How to record monthly depreciation
Depreciation spreads the cost of an asset over the years it is used. Here is how to pick a method, size the monthly entry, and keep the schedule accurate.
Why depreciation exists
A machine or laptop delivers value over several years, so expensing its full cost the month you buy it would distort profit. Depreciation matches the cost to the periods the asset is used, so each month carries a fair share of the expense and the balance sheet shows the asset net of what has been used up.
Straight-line depreciation
Monthly depreciation = (Cost − Salvage value) / (Useful life in years × 12)
Straight-line spreads the depreciable amount evenly across every month of the asset useful life - the simplest and most common method.
The inputs you need
| Input | What it means |
|---|---|
| Cost | What you paid, including costs to get the asset in service |
| Salvage value | Estimated worth at the end of its useful life |
| Useful life | How many years you expect to use it |
| Method | Straight-line, or an accelerated method like declining balance |
| In-service date | When depreciation starts, not the purchase date |
A worked example
- Monthly entry: debit depreciation expense, credit accumulated depreciation.

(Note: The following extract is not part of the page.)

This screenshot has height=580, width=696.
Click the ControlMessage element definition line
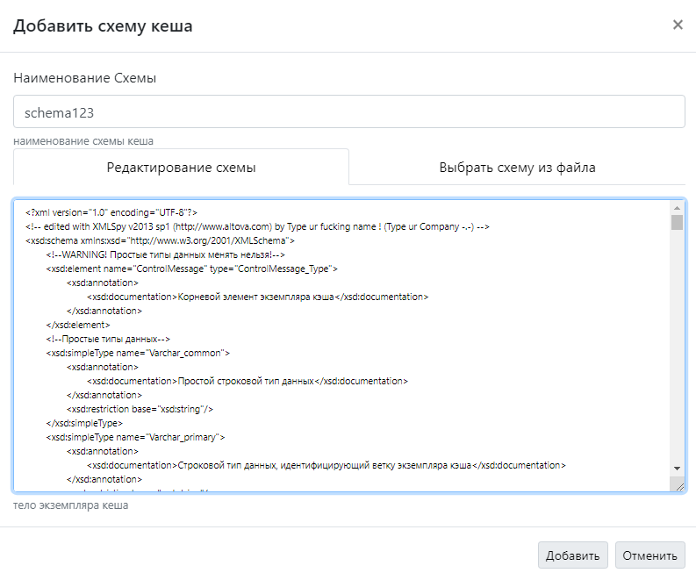(192, 269)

- Accumulated depreciation is a contra-asset that reduces the asset carrying value.
- Stop depreciating once the asset is fully depreciated or disposed of.
How Fintra runs the schedule
- Fixed assets and depreciation post automatically as part of pre-close each month.

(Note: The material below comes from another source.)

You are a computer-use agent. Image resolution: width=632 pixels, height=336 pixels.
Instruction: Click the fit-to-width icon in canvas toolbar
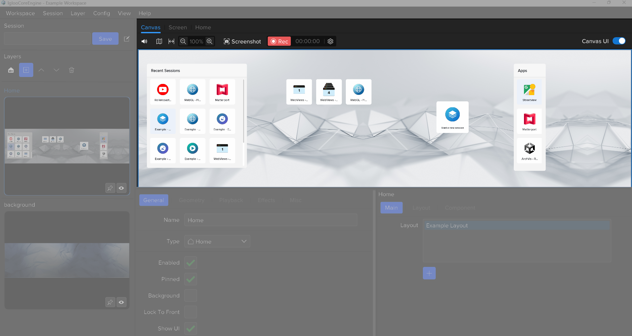click(171, 41)
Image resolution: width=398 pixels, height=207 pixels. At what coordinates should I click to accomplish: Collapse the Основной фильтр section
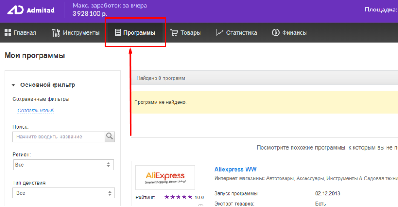point(14,85)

- The schedule tracks cost, accumulated depreciation, and net book value per asset.
- Disposals and additions update the schedule so the monthly entry stays correct.
- Every depreciation entry lands in the ledger with a full audit trail.
Frequently asked questions
How do I calculate monthly depreciation?
For straight-line, subtract salvage value from cost to get the depreciable amount, then divide by the useful life in months. For example, a $30,000 asset with $3,000 salvage over five years depreciates $27,000 over 60 months, or $450 per month. Accelerated methods front-load more expense into early years.
When does depreciation start?
When the asset is placed in service and ready for use, not necessarily the purchase date. If you buy equipment in one month but install and start using it the next, depreciation typically begins in the month it goes into service. The in-service date drives the schedule.
What is accumulated depreciation?
It is a contra-asset account that adds up all depreciation booked against an asset to date. Subtracting it from the asset cost gives net book value - what the asset is carried at on the balance sheet. Each monthly depreciation entry increases accumulated depreciation and lowers net book value.
Which depreciation method should I use?
Straight-line is the simplest and most common for financial reporting, spreading cost evenly. Accelerated methods like declining balance front-load expense and are often used for tax. Many businesses keep straight-line books and handle accelerated treatment separately for tax with their accountant.